The formation characteristics and highly varied, highly viscous oils at Bhagyam presented challenges in acquiring representative, PVT-quality samples. The high wax content also made sampling difficult with both traditional formation testers and drillstem-test samplers, particularly because OBM drilling was used to avoid shale collapse in the reservoir section.
While drilling, contamination from miscible drilling-mud filtrate occurs when sampling oil in OBM wells, still presenting the biggest risk in obtaining good reservoir-fluid samples. During sample collection, OBM filtrate is collected with reservoir fluid, resulting in significant mud-filtrate contamination. This drastically reduces the sample quality and makes PVT laboratory analysis unreliable and often incorrect.
When attempting to sample with conventional openhole sampling techniques in the Bhagyam field, long pumping times did not achieve good, representative samples. Of the more than 20 samples acquired by use of traditional formation testers by Schlumberger and another service company, all were determined to be nonrepresentative. They were too contaminated to yield PVT properties during laboratory analysis. Mud-filtrate contamination can be assessed downhole by the live-fluid analyzer (LFA) in real time before fluid samples are collected. For example, at one sampling station in Well Bhagyam-4, LFA analysis quantified a 36% contamination—even after pumping for 105 minutes. Consequently, until recently, only simulated PVT data from mathematically corrected samples could be used for Bhagyam field development studies.
The QuickSilver Probe, a wireline formation tester and technique developed by Schlumberger, differs from its sampling predecessor to address this mud-filtrate-contamination problem. The technique separates drilling-mud-filtrate contamination efficiently from the formation fluid in the early stage of the sampling process, allowing cleaner samples and faster collection compared to traditional probe-type wireline formation testers.
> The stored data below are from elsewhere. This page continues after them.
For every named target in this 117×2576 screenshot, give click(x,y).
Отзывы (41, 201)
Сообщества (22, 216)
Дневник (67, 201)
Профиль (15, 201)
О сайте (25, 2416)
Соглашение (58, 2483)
Probe design was driven by the phenomenon that filtrate flows faster to the sampling point than does formation fluid because of its fluid-viscosity ratio and the influence of the reservoir’s vertical and horizontal permeabilities. The solution splits the fluid flow into two paths, with the central sampling area isolated from a surrounding guard area around the perimeter.
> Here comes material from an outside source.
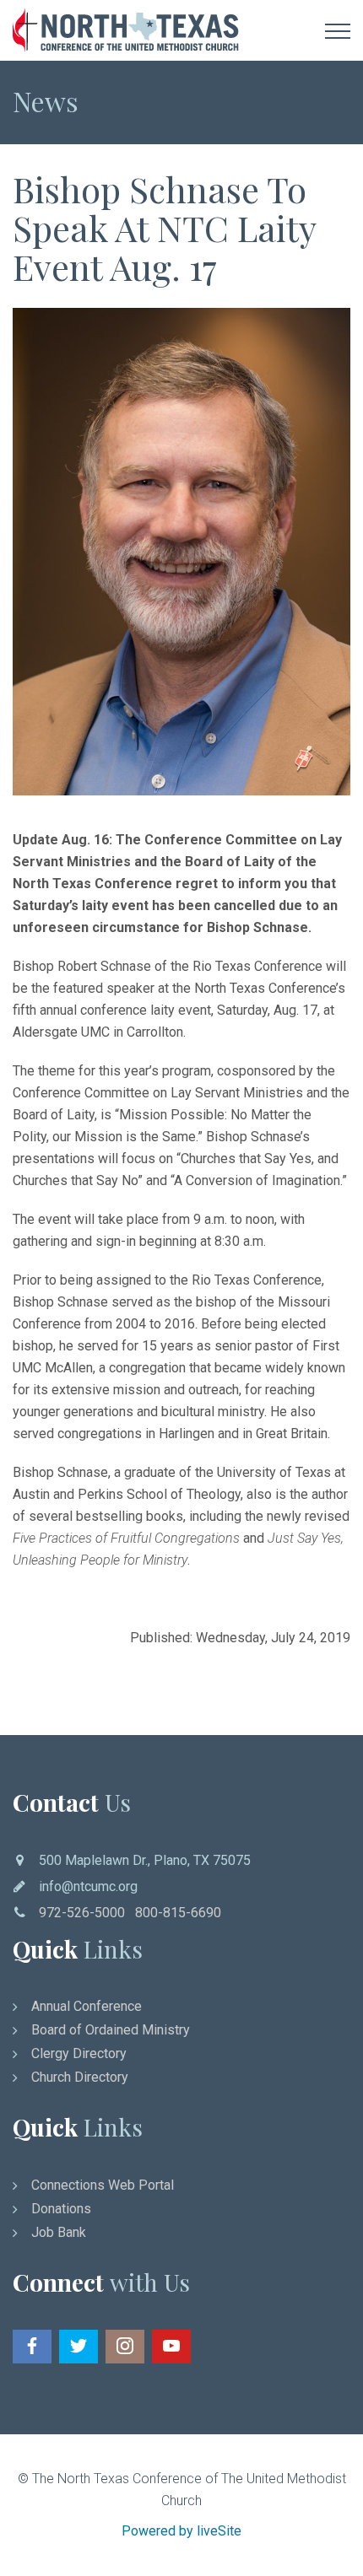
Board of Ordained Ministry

These central and perimeter areas in the downhole tool are essentially concentric probes, which are connected to independent pumps and separate, discrete sample and guard flowlines, with each having full downhole-fluid-analysis capabilities. During sampling, the pumps create higher intake velocities at the surrounding guard area, creating an easier path for the contaminated fluid and directing it to flow toward the perimeter, while the formation fluid is drawn into the central sampling area. In essence, a cone is created, with mud filtrate moving along the wellbore wall and taken in at the guard probe. Formation fluids flow directly into the sample probe, resulting in a less contaminated, more representative reservoir sample.
The approach was used in two Bhagyam wells. In Well 1, the probe drew in fluid that registered 0% OBM contamination on the LFA detector in only 27 minutes of pumping time. Independent laboratory analysis confirmed no contamination. In Well 2, after 52 minutes of pumping, the focused-sampling-technique/LFA combination sampled fluid that averaged 2.2% contamination. However, subsequent laboratory analysis determined a 0% contamination level. Of the 18 samples collected from the two wells, 15 were of PVT quality, and 6 samples showed zero contamination, as was later confirmed in the laboratory (Fig. 2). Time required for sampling was less than half the time required with conventional methods.

Fig. 2—Plot of 15 samples taken with the QuickSilver Probe; 15 were of PVT quality, and 6 showed zero contamination.